Beavers are native to most of North America, but where there aren’t native beaver populations, Fairfax said, it’s best not to move them.
“I wouldn’t recommend it in a place where there’s going to be a really high potential for conflict,” Fairfax said. For instance, she said, bringing beavers right next to a pistachio orchard would create a conflict for a farmer.
Drought, wildfires
Beaver wetlands are like giant sponges, collecting water from rain and snowmelt during the winter and slowly releasing moisture during the summer and dry periods. As a result, they’re helpful during droughts and against wildfires.
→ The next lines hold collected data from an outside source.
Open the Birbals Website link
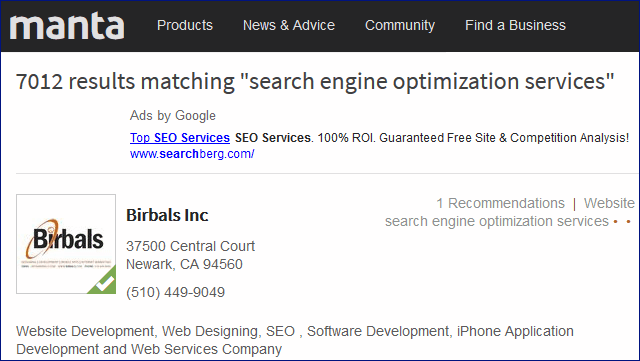Image resolution: width=640 pixels, height=361 pixels. tap(609, 203)
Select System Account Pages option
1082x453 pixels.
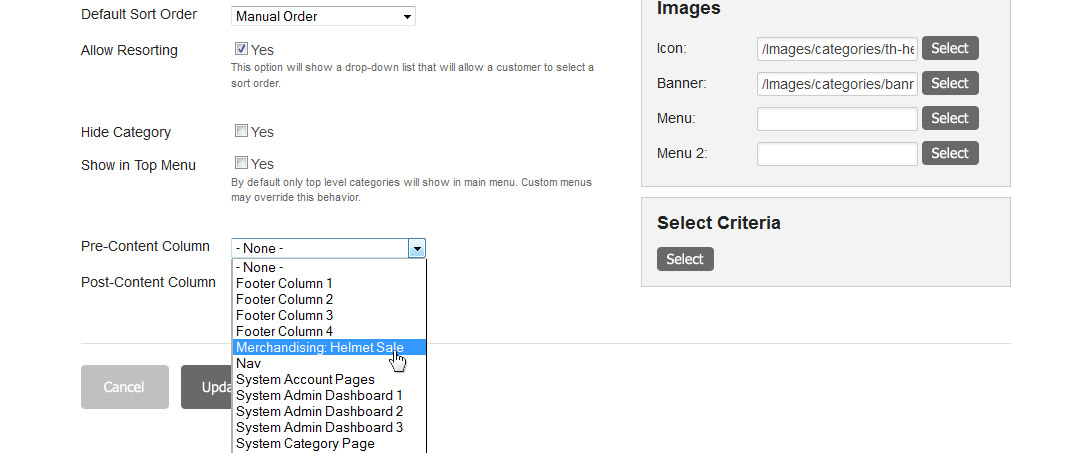(x=329, y=380)
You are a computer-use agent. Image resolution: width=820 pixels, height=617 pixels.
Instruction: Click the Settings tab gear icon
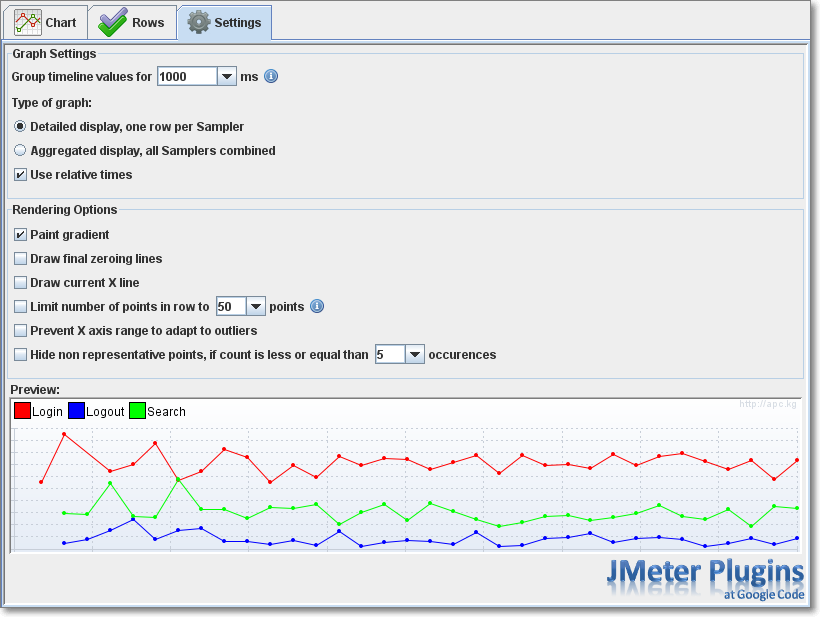coord(199,22)
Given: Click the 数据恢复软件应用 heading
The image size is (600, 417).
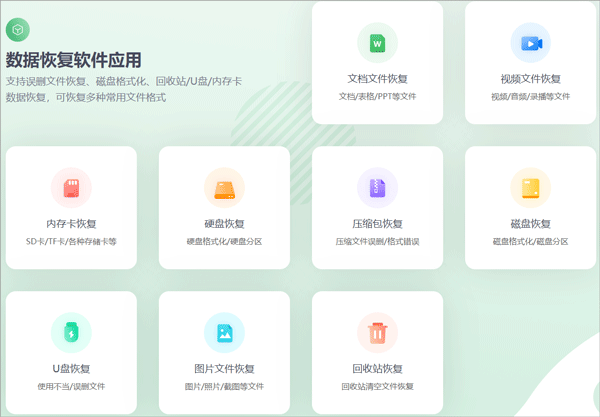Looking at the screenshot, I should 74,59.
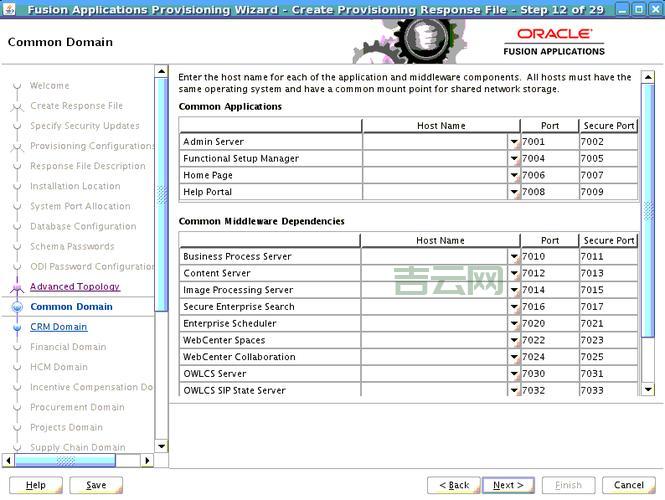
Task: Click the CRM Domain step icon
Action: 17,327
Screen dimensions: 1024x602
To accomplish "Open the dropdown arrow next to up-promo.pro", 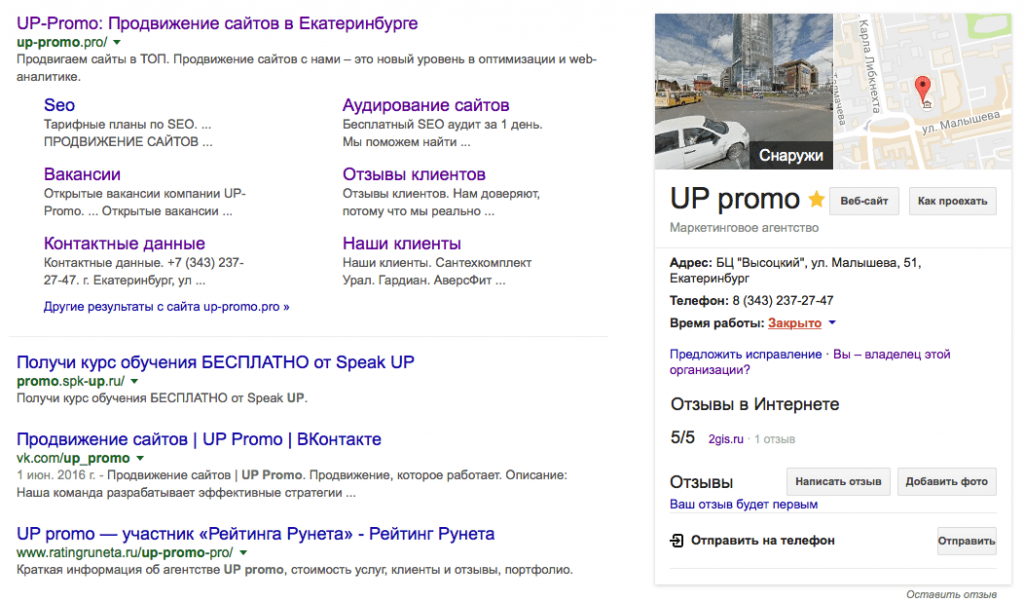I will pos(117,43).
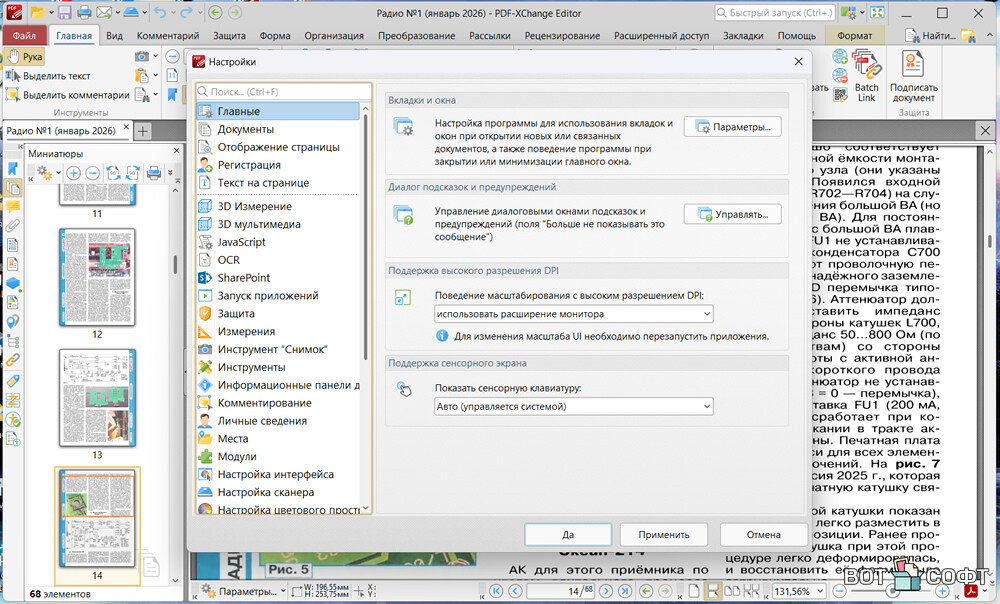The image size is (1000, 604).
Task: Click the settings search field
Action: point(284,91)

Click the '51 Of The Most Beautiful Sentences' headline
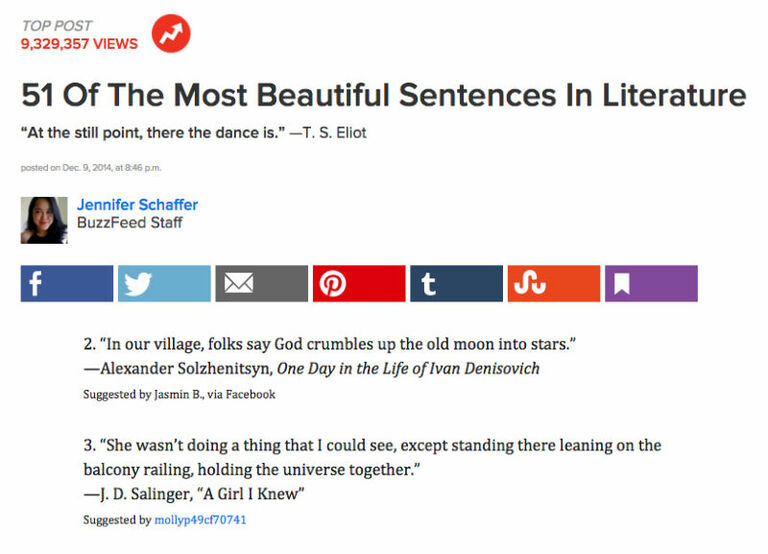(383, 96)
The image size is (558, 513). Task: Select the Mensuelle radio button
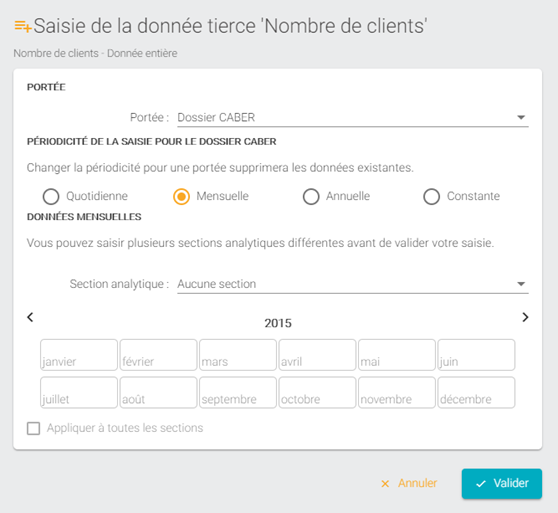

“In my research, I saw it persist for three drought years in a row and then the drought ended,” Fairfax said. “That water can remain accessible year after year after year during drought.”
Fairfax, who published a research paper titled “Smokey the Beaver” about the drought and wildfire implications of beaver restoration projects, said she found evidence of five instances where beaver wetlands stalled the progress of a wildfire including the 2000 Manter fire in California and the 2018 Badger Creek fire in Wyoming.
Wetland vegetation doesn’t turn into the dry, high-risk fuel that feeds wildfires. Instead, the moisture can slow down the wildfire.
“It’s huge when you think about fires in California because time is so valuable,” Fairfax said. “If you can stall the fire, if you can stop it from just ripping through the landscape, even if that beaver pond can’t actually stop the fire itself, just stalling it can give the firefighters a chance to get a hold on it.”
These lush green beaver wetlands also protect wildlife that can’t outrun a wildfire.
“The beavers are creating these patches, these fire refuges that don’t burn anywhere near as intensely,” Fairfax said. “So it’s a relatively safe spot for animals to wait and let the fire pass.”